There is no shortage of natural language processing (NLP) algorithms on the Internet. Open source software is available for accessing NLP libraries are also available in nearly every major programming language. Few of the major key NLP frameworks are:

Stanford Core NLP

Stanford Core NLP includes a set of libraries for natural language analysis. This includes part of speech tagger (POS), named entity recognizer (NER), a statistical parser, a coreference detection system, sentiment analyzer, pattern-based extractor system, and other tools. Stanford Core NLP is licensed under GNU General Public License. Stanford NLP Group offers a number of different software that you can check at Stanford Core NLP Software

I personally used Stanford Core NLP sentiment analysis in my dissertation. The original code runs in Java and requires a training dataset. You could use Stanford Sentiment Treebank or you could allow the framework to run on a treebank that you can develop as the training dataset model that you require for a specific research domain. To illustrate Stanford sentiment analyzer, check Stanford Core NLP Live Demo. Source code instructions instructions on how to retrain the model using your own database is available on Stanford Core NLP Sentiment Analysis code. To run the Stanford already trained model on movie reviews,

 java -cp "*" -mx5g edu.stanford.nlp.sentiment.SentimentPipeline -file foo.txt  //foo.txt is some text file)
 java -cp "*" -mx5g edu.stanford.nlp.sentiment.SentimentPipeline -stdin  //as command line input)

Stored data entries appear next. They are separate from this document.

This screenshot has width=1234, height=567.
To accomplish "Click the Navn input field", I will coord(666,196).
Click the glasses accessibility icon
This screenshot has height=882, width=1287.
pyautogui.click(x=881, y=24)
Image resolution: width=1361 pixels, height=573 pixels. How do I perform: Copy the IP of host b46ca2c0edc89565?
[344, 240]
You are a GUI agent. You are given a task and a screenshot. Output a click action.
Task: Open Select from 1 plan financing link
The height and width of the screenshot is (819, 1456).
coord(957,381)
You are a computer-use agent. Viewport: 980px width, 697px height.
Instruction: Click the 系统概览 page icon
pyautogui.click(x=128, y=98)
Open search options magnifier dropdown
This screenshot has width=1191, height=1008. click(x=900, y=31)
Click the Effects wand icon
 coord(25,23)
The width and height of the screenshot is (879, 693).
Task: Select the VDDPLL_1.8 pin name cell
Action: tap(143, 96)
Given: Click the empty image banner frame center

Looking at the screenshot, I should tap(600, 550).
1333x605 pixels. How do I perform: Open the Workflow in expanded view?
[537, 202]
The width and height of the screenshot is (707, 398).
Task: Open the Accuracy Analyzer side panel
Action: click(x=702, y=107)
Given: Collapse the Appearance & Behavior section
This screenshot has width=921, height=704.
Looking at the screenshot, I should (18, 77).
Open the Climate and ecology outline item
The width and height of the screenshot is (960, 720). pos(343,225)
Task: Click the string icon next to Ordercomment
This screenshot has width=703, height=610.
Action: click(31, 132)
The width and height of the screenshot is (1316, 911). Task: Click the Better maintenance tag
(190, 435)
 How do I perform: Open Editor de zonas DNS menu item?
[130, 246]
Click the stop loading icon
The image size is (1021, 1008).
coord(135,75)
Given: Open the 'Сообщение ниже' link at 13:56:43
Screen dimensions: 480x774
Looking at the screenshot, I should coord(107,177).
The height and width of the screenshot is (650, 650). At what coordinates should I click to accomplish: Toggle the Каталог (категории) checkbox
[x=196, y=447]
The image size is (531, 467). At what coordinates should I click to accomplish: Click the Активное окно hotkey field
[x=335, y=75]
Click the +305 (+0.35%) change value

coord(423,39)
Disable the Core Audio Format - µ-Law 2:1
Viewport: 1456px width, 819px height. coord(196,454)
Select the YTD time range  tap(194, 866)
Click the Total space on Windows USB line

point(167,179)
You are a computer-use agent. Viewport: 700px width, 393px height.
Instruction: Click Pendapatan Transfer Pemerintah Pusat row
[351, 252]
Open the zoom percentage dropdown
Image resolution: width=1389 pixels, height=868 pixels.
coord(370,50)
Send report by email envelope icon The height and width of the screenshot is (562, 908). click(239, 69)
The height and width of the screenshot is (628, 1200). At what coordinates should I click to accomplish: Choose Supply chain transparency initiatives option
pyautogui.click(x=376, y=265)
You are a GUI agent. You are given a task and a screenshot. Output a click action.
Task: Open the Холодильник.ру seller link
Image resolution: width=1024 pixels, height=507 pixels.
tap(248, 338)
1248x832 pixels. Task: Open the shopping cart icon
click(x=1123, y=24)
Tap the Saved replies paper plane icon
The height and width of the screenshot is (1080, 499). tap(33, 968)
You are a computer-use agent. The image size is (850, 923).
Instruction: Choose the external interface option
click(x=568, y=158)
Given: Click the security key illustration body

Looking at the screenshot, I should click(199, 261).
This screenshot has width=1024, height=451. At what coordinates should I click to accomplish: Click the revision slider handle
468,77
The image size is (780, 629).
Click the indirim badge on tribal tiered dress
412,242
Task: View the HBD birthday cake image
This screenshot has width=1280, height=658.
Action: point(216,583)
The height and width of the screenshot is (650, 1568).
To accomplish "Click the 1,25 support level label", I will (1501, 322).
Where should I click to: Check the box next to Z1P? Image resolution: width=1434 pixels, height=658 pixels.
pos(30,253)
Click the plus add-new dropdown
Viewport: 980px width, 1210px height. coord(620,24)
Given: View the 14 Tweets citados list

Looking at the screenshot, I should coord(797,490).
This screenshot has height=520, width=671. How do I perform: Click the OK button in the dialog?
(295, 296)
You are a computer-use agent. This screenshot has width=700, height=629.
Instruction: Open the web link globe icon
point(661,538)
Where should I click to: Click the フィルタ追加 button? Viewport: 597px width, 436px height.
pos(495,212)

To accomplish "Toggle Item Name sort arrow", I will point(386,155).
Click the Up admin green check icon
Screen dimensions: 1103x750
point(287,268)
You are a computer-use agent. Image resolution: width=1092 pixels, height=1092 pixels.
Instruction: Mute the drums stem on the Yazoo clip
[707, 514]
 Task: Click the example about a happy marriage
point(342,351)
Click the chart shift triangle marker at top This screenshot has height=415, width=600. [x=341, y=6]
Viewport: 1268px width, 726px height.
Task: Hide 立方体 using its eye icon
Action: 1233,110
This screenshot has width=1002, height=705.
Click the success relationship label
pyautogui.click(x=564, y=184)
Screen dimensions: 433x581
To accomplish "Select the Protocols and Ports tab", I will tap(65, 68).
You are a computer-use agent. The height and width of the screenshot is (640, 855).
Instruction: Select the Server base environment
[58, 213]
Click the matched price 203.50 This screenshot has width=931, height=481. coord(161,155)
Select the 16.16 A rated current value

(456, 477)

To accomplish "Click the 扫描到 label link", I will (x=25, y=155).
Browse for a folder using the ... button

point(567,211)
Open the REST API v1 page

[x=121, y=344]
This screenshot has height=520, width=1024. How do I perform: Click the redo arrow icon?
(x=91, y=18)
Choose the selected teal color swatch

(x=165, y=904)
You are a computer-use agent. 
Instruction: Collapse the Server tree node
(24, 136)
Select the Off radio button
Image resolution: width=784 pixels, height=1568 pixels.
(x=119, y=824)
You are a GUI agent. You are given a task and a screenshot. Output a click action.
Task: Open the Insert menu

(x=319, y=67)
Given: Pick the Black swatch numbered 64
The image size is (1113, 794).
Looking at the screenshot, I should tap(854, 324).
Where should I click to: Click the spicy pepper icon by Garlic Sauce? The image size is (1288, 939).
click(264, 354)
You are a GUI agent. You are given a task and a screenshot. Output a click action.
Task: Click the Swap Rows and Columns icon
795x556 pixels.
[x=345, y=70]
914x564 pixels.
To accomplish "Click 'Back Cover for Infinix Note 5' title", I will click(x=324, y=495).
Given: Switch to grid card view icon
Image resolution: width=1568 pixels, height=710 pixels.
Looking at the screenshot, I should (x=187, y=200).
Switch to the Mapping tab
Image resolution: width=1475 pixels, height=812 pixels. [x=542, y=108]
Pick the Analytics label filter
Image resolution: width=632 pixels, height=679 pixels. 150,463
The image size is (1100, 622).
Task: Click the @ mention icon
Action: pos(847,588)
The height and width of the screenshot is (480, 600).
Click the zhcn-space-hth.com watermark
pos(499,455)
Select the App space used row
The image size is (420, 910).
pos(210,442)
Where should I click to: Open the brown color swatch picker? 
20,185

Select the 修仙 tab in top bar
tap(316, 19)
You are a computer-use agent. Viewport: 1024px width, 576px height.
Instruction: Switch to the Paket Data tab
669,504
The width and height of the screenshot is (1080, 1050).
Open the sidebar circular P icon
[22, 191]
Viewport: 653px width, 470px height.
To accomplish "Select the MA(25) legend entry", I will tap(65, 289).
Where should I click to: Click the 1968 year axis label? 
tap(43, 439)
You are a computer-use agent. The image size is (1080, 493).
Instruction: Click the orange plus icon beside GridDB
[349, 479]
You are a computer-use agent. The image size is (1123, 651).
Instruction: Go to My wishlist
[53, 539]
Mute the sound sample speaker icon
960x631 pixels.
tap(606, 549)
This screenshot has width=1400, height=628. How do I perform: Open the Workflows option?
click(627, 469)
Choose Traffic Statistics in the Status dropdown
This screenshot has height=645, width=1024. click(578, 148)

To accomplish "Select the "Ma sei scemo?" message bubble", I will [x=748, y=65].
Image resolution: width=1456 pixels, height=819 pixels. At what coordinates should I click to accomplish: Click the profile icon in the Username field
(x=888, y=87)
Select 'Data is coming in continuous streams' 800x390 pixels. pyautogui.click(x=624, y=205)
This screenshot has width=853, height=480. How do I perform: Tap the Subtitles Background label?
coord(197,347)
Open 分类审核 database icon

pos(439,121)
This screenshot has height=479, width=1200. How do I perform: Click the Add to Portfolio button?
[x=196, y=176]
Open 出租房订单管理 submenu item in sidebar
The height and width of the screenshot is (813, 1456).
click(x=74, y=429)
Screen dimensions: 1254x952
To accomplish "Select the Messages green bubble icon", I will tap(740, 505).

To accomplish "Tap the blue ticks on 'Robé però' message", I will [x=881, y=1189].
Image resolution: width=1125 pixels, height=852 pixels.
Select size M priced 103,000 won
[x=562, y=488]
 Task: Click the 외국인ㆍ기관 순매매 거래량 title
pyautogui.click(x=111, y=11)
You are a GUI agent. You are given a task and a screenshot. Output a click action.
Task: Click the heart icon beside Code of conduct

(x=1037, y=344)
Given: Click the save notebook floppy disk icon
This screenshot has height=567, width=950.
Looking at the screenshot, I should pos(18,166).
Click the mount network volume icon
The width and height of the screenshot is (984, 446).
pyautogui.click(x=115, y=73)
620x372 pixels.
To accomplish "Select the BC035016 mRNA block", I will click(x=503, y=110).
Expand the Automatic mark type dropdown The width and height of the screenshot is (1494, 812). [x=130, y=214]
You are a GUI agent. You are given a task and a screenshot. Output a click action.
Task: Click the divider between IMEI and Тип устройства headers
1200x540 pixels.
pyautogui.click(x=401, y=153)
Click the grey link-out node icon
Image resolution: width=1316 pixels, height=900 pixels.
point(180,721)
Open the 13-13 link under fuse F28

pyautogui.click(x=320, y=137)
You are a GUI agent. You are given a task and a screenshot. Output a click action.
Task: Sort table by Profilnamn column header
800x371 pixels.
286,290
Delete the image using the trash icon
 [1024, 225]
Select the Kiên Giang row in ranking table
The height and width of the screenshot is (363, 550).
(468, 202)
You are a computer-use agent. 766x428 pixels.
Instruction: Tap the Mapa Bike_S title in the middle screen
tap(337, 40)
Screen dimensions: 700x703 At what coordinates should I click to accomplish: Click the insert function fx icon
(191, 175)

Training Stanford CoreNLP Sentiment Analysis model requires a Penn Tree Bank (PTB) dataset

java -mx8g edu.stanford.nlp.sentiment.SentimentTraining -numHid 25 -trainPath train.txt -devPath dev.txt -train -model model.ser.gz

`‘dev.text’, ‘train.txt’, and preferable ‘dev.txt’ would be your standard subset of data from your dataset for better supervised training techniques. However, such text should be in PTB format, such as

(4 (4 (2 A) (4 (3 (3 warm) (2 ,)) (3 funny))) (3 (2 ,) (3 (4 (4 engaging) (2 film)) (2 .))))

where the numbers represent the annotations for each word in the document. Stanford Core NLP Java class PTBTokenizer can help you with tokenizing the text.

Training the model with your dataset takes good amount of time. I highly recommended not to run the model training on a cloud vm instance. Instead, run it on a local machine. Training the model would result in model.ser.gz that will used to perform sentiment analysis on new untrained text.

java -mx8g edu.stanford.nlp.sentiment.SentimentTraining -numHid 25 -trainPath train.txt -devPath dev.txt -train -model model.ser.gz

In my application, I ran the model training on a local machine and then used Python to execute in Java edu.stanford.nlp.sentiment.SentimentPipeline via a command pipeline for each input that i had previously captured using a different Python algorithm and stored into my MySql/Django database. I will not go in details about the results of my implementation. I will leave it to another blog post.

Stanford CoreNLP is really cool. You will really gain a lot of insights on natural language processing by leveraging such model.